Pero les (y nos) engañaríamos si les dejáramos pensar que todo es así de fácil: unas clasecitas, unas reestructuraciones cognitivas… ¡Y a vivir la vida! ¡A conseguir todo lo que quieran! Qué lejos está la realidad de ser así de sencilla: para que el torso se yerga y la coronilla pueda estirarse más allá de lo imaginable, se necesitan unas piernas fuertes que se enraícen firmemente en la dura realidad del suelo.

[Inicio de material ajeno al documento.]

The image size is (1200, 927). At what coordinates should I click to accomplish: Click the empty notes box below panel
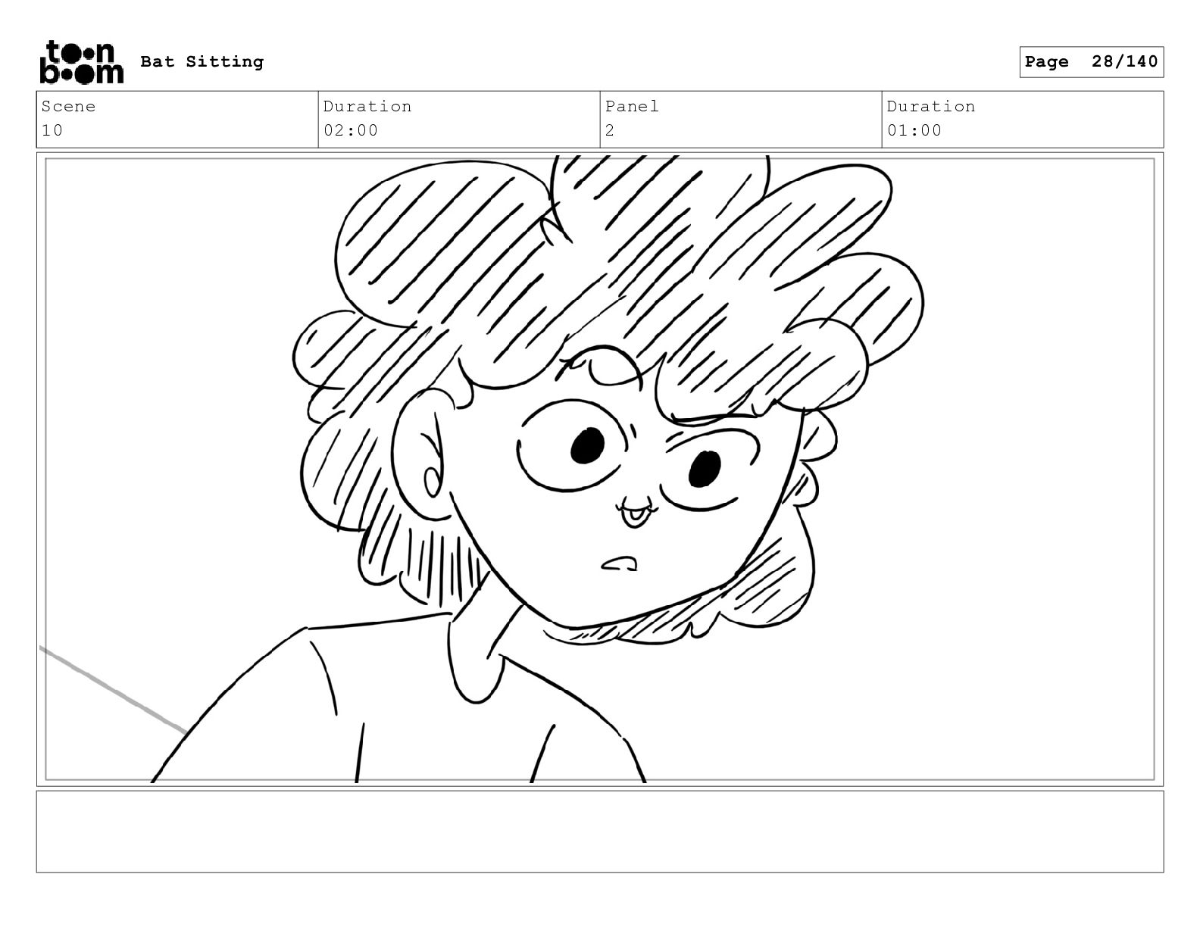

Y éste será el tema de mi siguiente post sobre educación adolescente. Una vez les empezamos a estirar la espalda haciéndoles saber que pueden ser en la vida todo lo que se comprometan a ser, toca explicarles cómo fortalecer esas piernas (sin las que la espalda erguida no se aguantaría mucho) y la dureza extrema del suelo sobre el que las han de asentar. Sin contacto con la realidad cotidiana (el contexto laboral y económico actual, y el tiempo y esfuerzo que comporta la (re)construcción personal y el aprendizaje), estirar la espalda no les serviría para soñar ambiciosos, sino para desbarrar sin sentido con supuestas utopías de éxito que nunca se materializarán si esperamos que lleguen por un mero guiño del azar, automáticamente y sin inversión de recurso alguno (tiempo, dinero, práctica…). Si no les elevamos la coronilla de sus sueños y capacidades, les condenamos a una vida literalmente jorobada. Pero si no les asentamos las piernas sobre la cruda realidad actual, los condenamos a delirar con grandes sueños que, por no entender el esfuerzo y constancia que todos los sueños demandan, nunca llegarán a alcanzar.

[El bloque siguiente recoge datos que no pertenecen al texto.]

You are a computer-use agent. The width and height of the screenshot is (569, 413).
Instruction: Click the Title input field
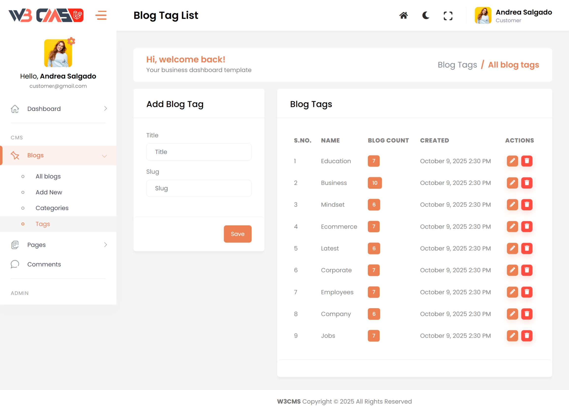tap(199, 152)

A los que os interese, os espero en el próximo post para aprender a enseñar a nuestros adolescentes a asentar las piernas en el suelo y no perder contacto con la realidad. Tan importante es insuflarles la motivación y la confianza para saltar como aposentarlos sobre el duro suelo que necesita para propulsarse el mero hecho de saltar.
Y el suelo socioeconómico de este principio de siglo XXI resulta especialmente duro. Paro, mercado laboral, precios, facturas, formación requerida, salarios… qué os voy a contar que no sepáis, ¿Verdad? Vosotros si pero… ¿Y ellos? ¿Se lo explicamos suficientemente, más allá de filípicas abstractas, apresuradas, catastrofistas y puntuales? Os propongo que esta semana les ayudemos a estirar la espalda, animándoles a reflexionar sobre qué les gusta hacer, a qué les haría inmensamente felices dedicar un tercio de sus vidas, qué necesitarían aprender para poder mostrar su inteligencia latente.

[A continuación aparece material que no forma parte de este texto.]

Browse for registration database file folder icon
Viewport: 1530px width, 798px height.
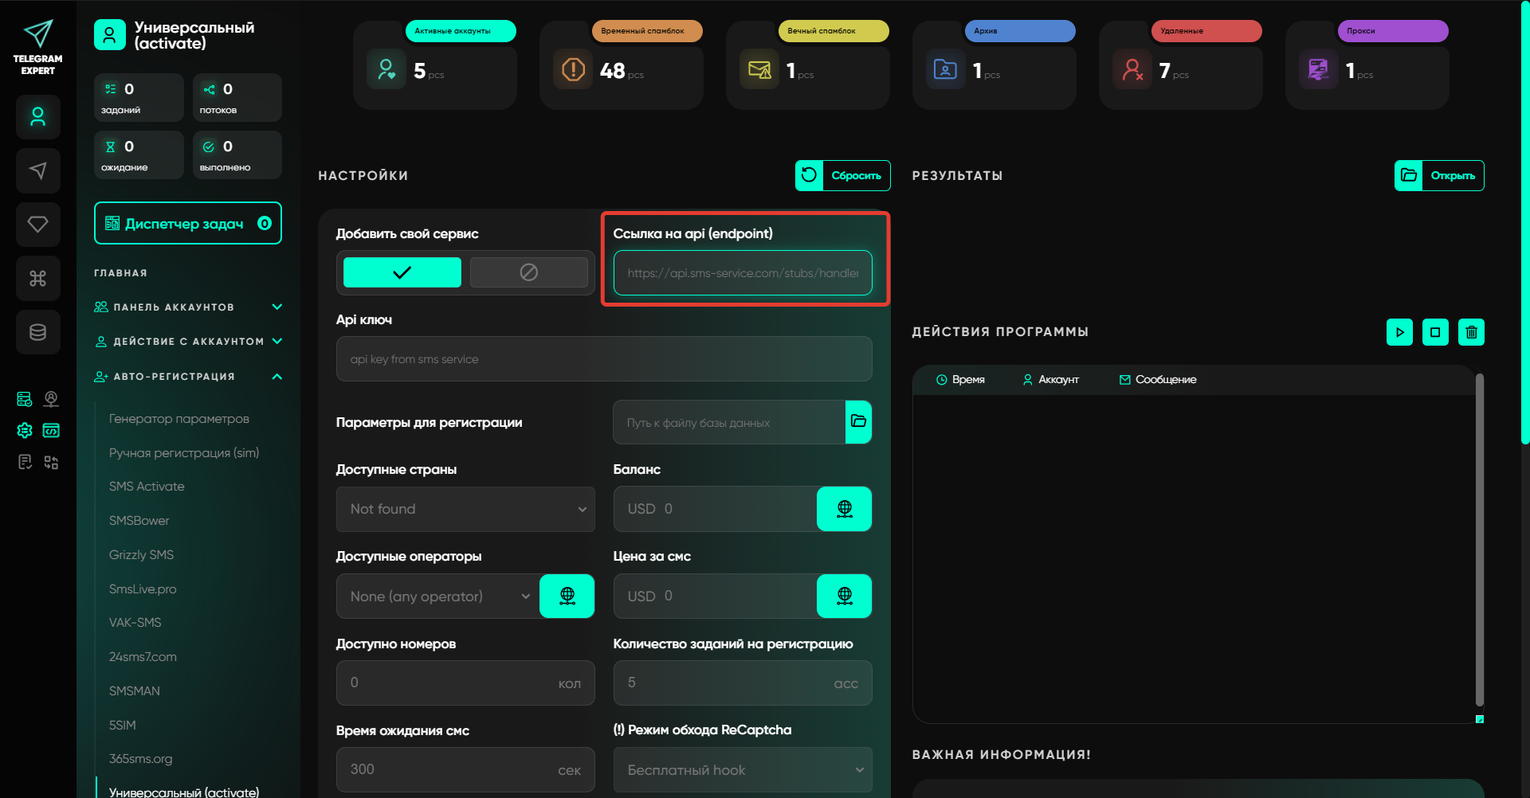[858, 421]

La semana que viene, a fortalecer piernas. Esta, os propongo que os planteéis:
¿Cuánto tiempo hemos dedicado a que nuestros adolescentes descubran su vocación?
¿Cuándo fue la última vez que valoramos explícitamente aquello en lo que son buenos?
Al decir “Mi hijo es…” ¿Cómo acabo la frase?
¿Me he planteado, respecto a él, la diferencia entre IDENTIDAD y CONDUCTA? ¿Hasta qué punto confundo sus CONDUCTAS con su IDENTIDAD? ¿Qué consecuencias tiene en mí y en nuestra relación todos esos “ES”?
¿Cuándo fue la última vez que hablaste –sin adoctrinar- sobre la diferencia en dinero o tiempo o satisfacción entre vivir nuestra vocación o desperdiciar un tercio de nuestra vida en ocupaciones que odiamos?
¿Cuándo fue la última vez que hablasteis sobre la pasión de formarse, crecer profesionalmente, el placer de aprender continuamente?
¿Hasta qué punto encarnas con tu conducta tus discursos y consejos?